__Required task__
Set down, word for word, the part of the passage on the Arts and Crafts Movement that begins at "One of the problems" and stops after "of machine usage.".

One of the problems that has dogged the Arts and Crafts Movement is the fact that hand craftwork is, inevitably, more time-consuming, and therefore more expensive, than machine-made work. Commercial firms like Liberty’s, witnessing the popularity of the products of such craft workshops as Ashbee’s Guild of Handicraft, quickly worked out inexpensive methods of hand-finishing machine-made goods, thereby giving them a spurious authenticity and undercutting the craft workshops, eventually putting them out of business. This led to prolonged discussion among the various craftsmen concerning the permissibility of machine usage.
“If machine tools are legitimately used they form an excellent servant, but there must be no imitation ‘handwork’ about them. A genuine labour-saving machine is a perfect godsend if it be properly used, and, in fact, kept in its proper place, though I confess more than a sneaking admiration for the craftsman who deliberately undertakes sawing up planks by hand in order to have a rest from the hard thinking needed for other parts of his work.”
Mary Greensted cites this quotation from Robert Weir Schultz’s essay ‘The Influence of Design in Woodwork’ in her Anthology of the Arts & Crafts Movement. Weir Schultz, like many of the founders of the Arts and Crafts Movement, was an architect trained in Norman Shaw’s office; the craftsman deliberately ‘sawing up planks’ to whom he referred was probably Sidney Barnsley, who had been a fellow pupil with him in Shaw’s office, but had renounced architecture for cabinet-making. Barnsley, one of England’s greatest furniture-makers, revelled in the physical side of his adopted profession. The apparent conflict between handwork and machine work dogged the Arts and Crafts in the public mind through most of the last century, with William Morris frequently depicted as a latter-day Luddite; however, Morris was not anti-machine per se – what he was violently opposed to was the dehumanising factory system that made a man or woman into a drudge, a mere machine-operative. Romney Green, a mathematics teacher turned cabinet-maker, is quoted in Greensted’s Anthology as saying:
“People often suppose that it is against the principles of the modern movement in applied art to use power-driven machines, and that the customer pays for this obstinacy in high prices. But the ‘craftsman’s’ prejudice against new inventions has never been formally sanctioned by any exponent of our principles from Morris onwards: and I can safely repudiate it on my own account.”

__Records supplied__

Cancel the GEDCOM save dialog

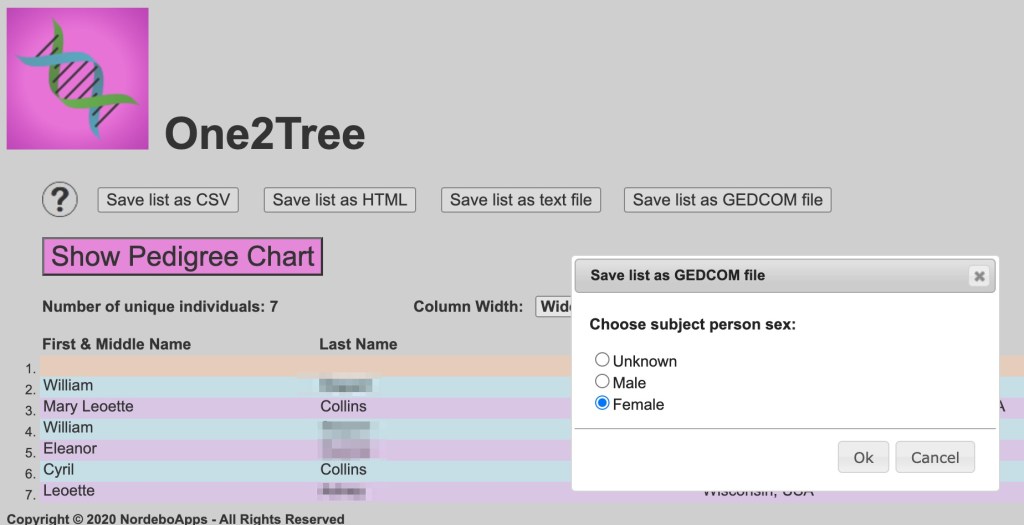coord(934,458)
...
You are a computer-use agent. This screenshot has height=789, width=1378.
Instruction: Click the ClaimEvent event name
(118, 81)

__Task answer__
One of the problems that has dogged the Arts and Crafts Movement is the fact that hand craftwork is, inevitably, more time-consuming, and therefore more expensive, than machine-made work. Commercial firms like Liberty’s, witnessing the popularity of the products of such craft workshops as Ashbee’s Guild of Handicraft, quickly worked out inexpensive methods of hand-finishing machine-made goods, thereby giving them a spurious authenticity and undercutting the craft workshops, eventually putting them out of business. This led to prolonged discussion among the various craftsmen concerning the permissibility of machine usage.